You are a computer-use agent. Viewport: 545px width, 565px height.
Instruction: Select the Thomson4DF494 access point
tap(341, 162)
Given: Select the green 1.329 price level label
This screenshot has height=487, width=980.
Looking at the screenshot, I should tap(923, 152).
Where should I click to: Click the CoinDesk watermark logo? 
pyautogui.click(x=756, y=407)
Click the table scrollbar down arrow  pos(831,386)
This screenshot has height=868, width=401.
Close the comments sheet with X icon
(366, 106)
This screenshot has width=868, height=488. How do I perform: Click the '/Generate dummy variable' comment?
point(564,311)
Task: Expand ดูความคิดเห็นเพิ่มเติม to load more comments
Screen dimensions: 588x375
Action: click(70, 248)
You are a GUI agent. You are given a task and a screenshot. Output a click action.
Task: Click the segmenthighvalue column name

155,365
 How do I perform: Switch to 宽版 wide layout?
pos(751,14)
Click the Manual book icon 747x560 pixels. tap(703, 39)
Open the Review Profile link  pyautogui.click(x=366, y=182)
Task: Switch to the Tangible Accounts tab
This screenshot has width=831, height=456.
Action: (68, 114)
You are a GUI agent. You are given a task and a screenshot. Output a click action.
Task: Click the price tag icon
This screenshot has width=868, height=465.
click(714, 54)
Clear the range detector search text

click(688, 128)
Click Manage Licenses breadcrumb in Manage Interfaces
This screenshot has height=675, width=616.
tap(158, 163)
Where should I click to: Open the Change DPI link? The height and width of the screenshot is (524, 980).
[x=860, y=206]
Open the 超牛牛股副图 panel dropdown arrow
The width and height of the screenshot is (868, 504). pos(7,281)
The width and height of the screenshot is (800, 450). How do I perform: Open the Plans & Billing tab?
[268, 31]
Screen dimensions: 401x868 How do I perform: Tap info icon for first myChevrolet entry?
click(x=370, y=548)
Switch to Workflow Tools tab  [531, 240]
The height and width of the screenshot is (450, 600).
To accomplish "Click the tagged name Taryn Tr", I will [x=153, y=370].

- Task to carry out: From the line that contains "This screenshot has width=868, height=465." down to the last line of the material above, copy every line word for word, both ends included.

- Result of this task:
This screenshot has width=868, height=465.
click(714, 54)
Clear the range detector search text

click(688, 128)
Click Manage Licenses breadcrumb in Manage Interfaces
This screenshot has height=675, width=616.
tap(158, 163)
Where should I click to: Open the Change DPI link? The height and width of the screenshot is (524, 980).
[x=860, y=206]
Open the 超牛牛股副图 panel dropdown arrow
The width and height of the screenshot is (868, 504). pos(7,281)
The width and height of the screenshot is (800, 450). How do I perform: Open the Plans & Billing tab?
[268, 31]
Screen dimensions: 401x868 How do I perform: Tap info icon for first myChevrolet entry?
click(x=370, y=548)
Switch to Workflow Tools tab  [531, 240]
The height and width of the screenshot is (450, 600).
To accomplish "Click the tagged name Taryn Tr", I will [x=153, y=370].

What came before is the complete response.